── Material to process

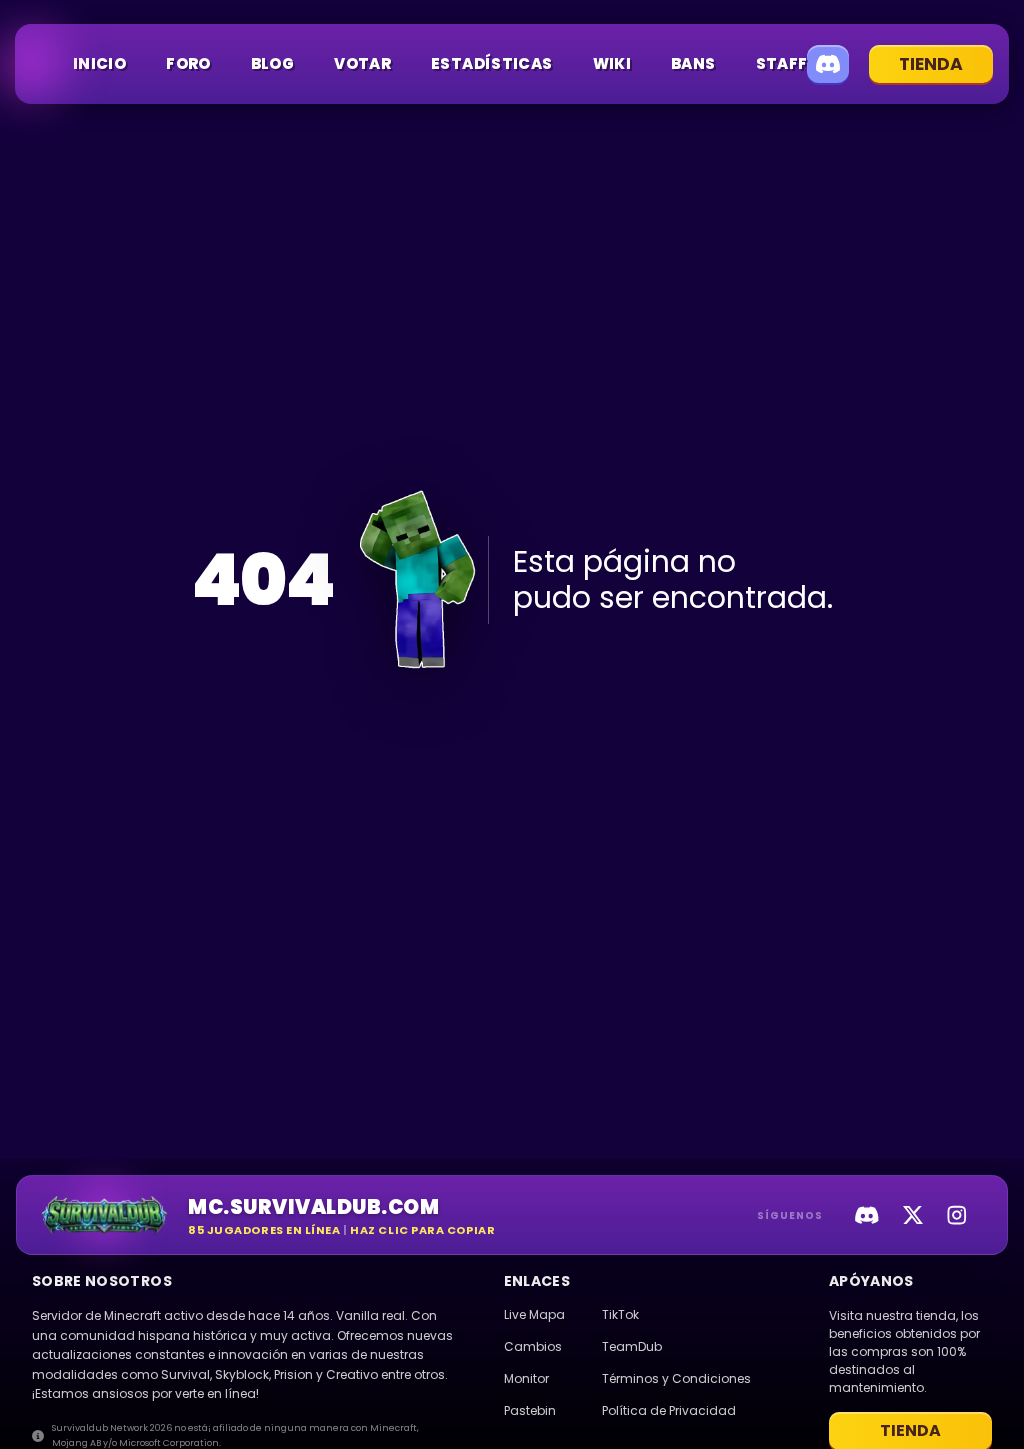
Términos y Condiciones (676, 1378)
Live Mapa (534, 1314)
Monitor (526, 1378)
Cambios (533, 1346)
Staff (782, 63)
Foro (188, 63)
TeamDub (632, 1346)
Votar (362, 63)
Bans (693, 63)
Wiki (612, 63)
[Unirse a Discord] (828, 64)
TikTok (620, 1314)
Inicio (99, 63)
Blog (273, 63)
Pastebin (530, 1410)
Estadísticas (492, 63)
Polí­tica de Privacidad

────

What the task asks
Return nothing but the lines running from the start of the data to the line with "Blog (273, 63)", please, both ends included and no pictures.

Written solution
Términos y Condiciones (676, 1378)
Live Mapa (534, 1314)
Monitor (526, 1378)
Cambios (533, 1346)
Staff (782, 63)
Foro (188, 63)
TeamDub (632, 1346)
Votar (362, 63)
Bans (693, 63)
Wiki (612, 63)
[Unirse a Discord] (828, 64)
TikTok (620, 1314)
Inicio (99, 63)
Blog (273, 63)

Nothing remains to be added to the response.